How thin is the line dividing beautiful skies and a destructive storm?
Lucky I live Hawaii.

Thursday, August 25, 2011

The Las Vegas Zoo


It was a scorching hot day in Las Vegas yesterday, so what did I do? I visited a zoo … on a day that hit 111° as measured by the soles of my feet, the cheeks of my face, and my steaming armpits.

The Las Vegas Zoo, more accurately known as the "Southern Nevada Zoological-Botanical Park," can be found just west of North Las Vegas, a not-so-long car trip from the center of the Las Vegas Strip.

I hadn’t heard anything about there being a zoo in Las Vegas, but I figured there must be one. I mean, after all, doesn’t every city have a zoo? So I googled “zoo las vegas” and voila! Awrighty, then. Score one for the dormant zoologist in me.

Next … how to get there. I checked Yahoo maps. Here’s what it said: “Start at 3655 LAS VEGAS BLVD S, LAS VEGAS. Turn Right on PARIS DR. Turn Right on S LAS VEGAS BLVD(NV-604 N) - go 0.2 mi. Turn Right on E FLAMINGO RD(NV-592 E). Make a U-Turn on E FLAMINGO RD(NV-592 W) - go 0.5 mi. Turn Right to take ramp onto I-15 N toward SALT LAKE - go 4.1 mi. Take exit #42A/RENO/MARTIN L KING BLVD onto NV-599 toward US-95-BR - go 2.9 mi. Make a U-Turn at MELODY LN onto N RANCHO DR(NV-599 S). Arrive at 1775 N RANCHO DR, LAS VEGAS, on the Right.”

Now … I don’t know about you, but that confused the heck outta me. So I figured out my own route: From the hotel, turn right on the Las Vegas Strip. Turn left on Sahara Blvd. Turn right on Rancho. Drive until Melody Lane just past the I-15. The zoo will be on the left.

Sometimes, surface streets are easier.
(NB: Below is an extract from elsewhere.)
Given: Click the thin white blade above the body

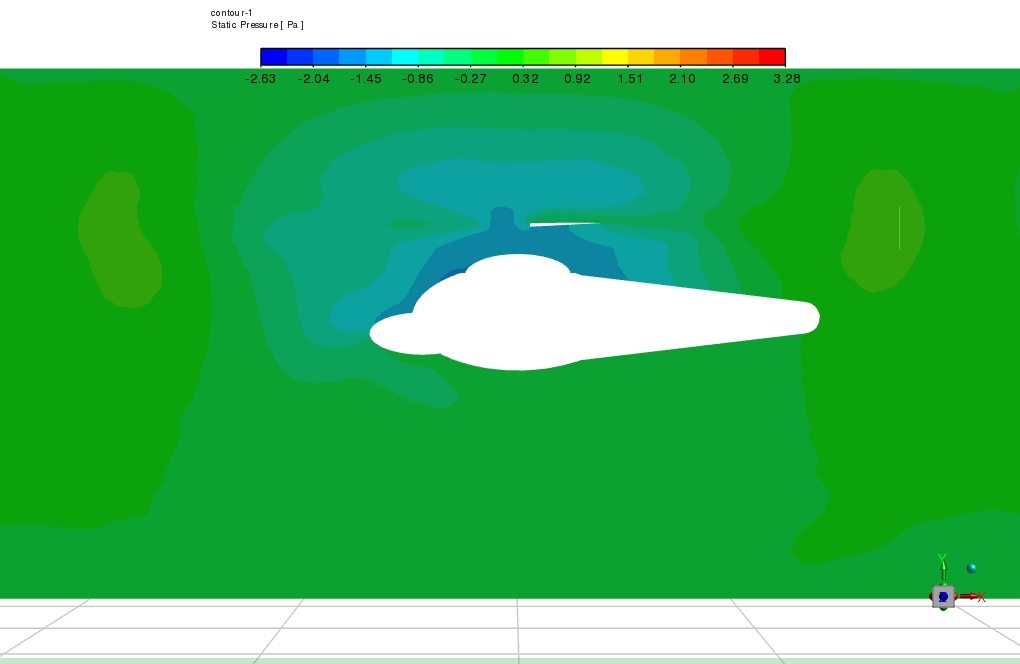Looking at the screenshot, I should [x=566, y=224].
I got there just fine. Well, not exactly “just fine.” Somehow I missed seeing the BIG ORANGE AND YELLOW FENCE WITH THE HUGE LETTERS identifying the place. LOL. I went ‘way past the Texas Station Casino and have to turn around when I finally decided to check the address.
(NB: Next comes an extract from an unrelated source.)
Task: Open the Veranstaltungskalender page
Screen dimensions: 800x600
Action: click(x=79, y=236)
The Las Vegas Zoo doesn’t measure up to some of the great zoos I’ve seen: The Audubon Zoo in New Orleans, the San Francisco Zoo, the San Diego Zoo, the Vancouver Zoo, the National Zoo, the Ueno Zoo in Tokyo, even the Honolulu Zoo, which by no means can be considered “great.”

Admission is $9 for adults, and $7 for kids and retired kids like me. It’s a small zoo, and save for the plethora of doves, Guinea fowl and peafowl, the animals are caged, behind fences and bars.

Most of the mammals were hiding in shade or dens. Can’t say as I blamed them. I mean, it was hot hot hot. But the heat didn’t seem to bother the reptiles or the birds. The only active animals were the kids, who were running around picking up peacock and Guinea hen doo-doo, much to the chagrin of their parents: “That’s NOT birdseed! Drop that now! I said NOW!”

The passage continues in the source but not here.